Items from a data source:
━━━━

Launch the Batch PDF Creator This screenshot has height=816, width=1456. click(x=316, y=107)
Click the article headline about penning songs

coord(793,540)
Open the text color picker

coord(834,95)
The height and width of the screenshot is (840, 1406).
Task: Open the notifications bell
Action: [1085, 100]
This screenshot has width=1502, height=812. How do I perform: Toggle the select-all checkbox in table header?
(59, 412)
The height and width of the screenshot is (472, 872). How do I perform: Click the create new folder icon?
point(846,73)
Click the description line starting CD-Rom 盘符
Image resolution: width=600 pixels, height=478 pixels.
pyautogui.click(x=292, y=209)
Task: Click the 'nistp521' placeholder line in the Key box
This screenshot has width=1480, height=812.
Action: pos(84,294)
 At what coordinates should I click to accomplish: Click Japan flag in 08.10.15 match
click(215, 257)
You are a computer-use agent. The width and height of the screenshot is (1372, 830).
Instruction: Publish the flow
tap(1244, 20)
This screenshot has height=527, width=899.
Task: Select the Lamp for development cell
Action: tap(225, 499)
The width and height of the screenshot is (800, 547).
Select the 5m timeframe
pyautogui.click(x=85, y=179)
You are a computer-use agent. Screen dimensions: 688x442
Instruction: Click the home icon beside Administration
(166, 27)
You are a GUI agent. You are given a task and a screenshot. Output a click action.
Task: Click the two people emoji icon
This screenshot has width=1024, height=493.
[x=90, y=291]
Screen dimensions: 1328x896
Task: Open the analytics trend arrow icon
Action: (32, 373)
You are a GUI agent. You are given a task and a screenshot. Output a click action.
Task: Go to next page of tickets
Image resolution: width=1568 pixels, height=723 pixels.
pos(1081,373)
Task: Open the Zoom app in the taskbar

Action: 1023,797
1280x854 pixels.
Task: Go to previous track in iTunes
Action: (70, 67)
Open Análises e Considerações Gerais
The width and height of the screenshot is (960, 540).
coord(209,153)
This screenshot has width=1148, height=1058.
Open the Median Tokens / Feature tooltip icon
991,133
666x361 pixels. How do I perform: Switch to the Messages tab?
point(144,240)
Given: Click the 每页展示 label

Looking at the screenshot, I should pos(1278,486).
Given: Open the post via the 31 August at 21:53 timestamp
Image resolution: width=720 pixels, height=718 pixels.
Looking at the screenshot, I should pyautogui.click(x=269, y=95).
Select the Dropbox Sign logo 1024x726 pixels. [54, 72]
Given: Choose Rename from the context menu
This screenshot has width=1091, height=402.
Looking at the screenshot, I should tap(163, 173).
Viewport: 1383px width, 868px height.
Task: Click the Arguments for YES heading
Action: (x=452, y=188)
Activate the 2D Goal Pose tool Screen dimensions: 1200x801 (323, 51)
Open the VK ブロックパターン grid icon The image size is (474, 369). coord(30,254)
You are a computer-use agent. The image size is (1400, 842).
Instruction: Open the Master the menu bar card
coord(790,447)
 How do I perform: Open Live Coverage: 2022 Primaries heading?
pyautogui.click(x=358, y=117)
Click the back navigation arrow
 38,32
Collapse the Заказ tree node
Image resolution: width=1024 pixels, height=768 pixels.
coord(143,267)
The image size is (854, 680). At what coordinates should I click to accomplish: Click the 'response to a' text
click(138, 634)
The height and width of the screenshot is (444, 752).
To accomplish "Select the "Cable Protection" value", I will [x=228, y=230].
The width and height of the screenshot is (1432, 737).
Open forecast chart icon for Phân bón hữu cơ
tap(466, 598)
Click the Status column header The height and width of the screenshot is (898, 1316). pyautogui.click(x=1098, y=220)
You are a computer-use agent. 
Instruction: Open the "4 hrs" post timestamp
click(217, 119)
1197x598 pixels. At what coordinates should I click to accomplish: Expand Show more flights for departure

━━━━

# WHAT YOU SHOULD DO
Return each line of the items above that contains the word "Open".

# REPLY
Open the text color picker
Task: Open the notifications bell
Task: Open the analytics trend arrow icon
Task: Open the Zoom app in the taskbar
Open Análises e Considerações Gerais
Open the Median Tokens / Feature tooltip icon
Given: Open the post via the 31 August at 21:53 timestamp
Open the VK ブロックパターン grid icon The image size is (474, 369). coord(30,254)
Instruction: Open the Master the menu bar card
 How do I perform: Open Live Coverage: 2022 Primaries heading?
Open forecast chart icon for Phân bón hữu cơ
Instruction: Open the "4 hrs" post timestamp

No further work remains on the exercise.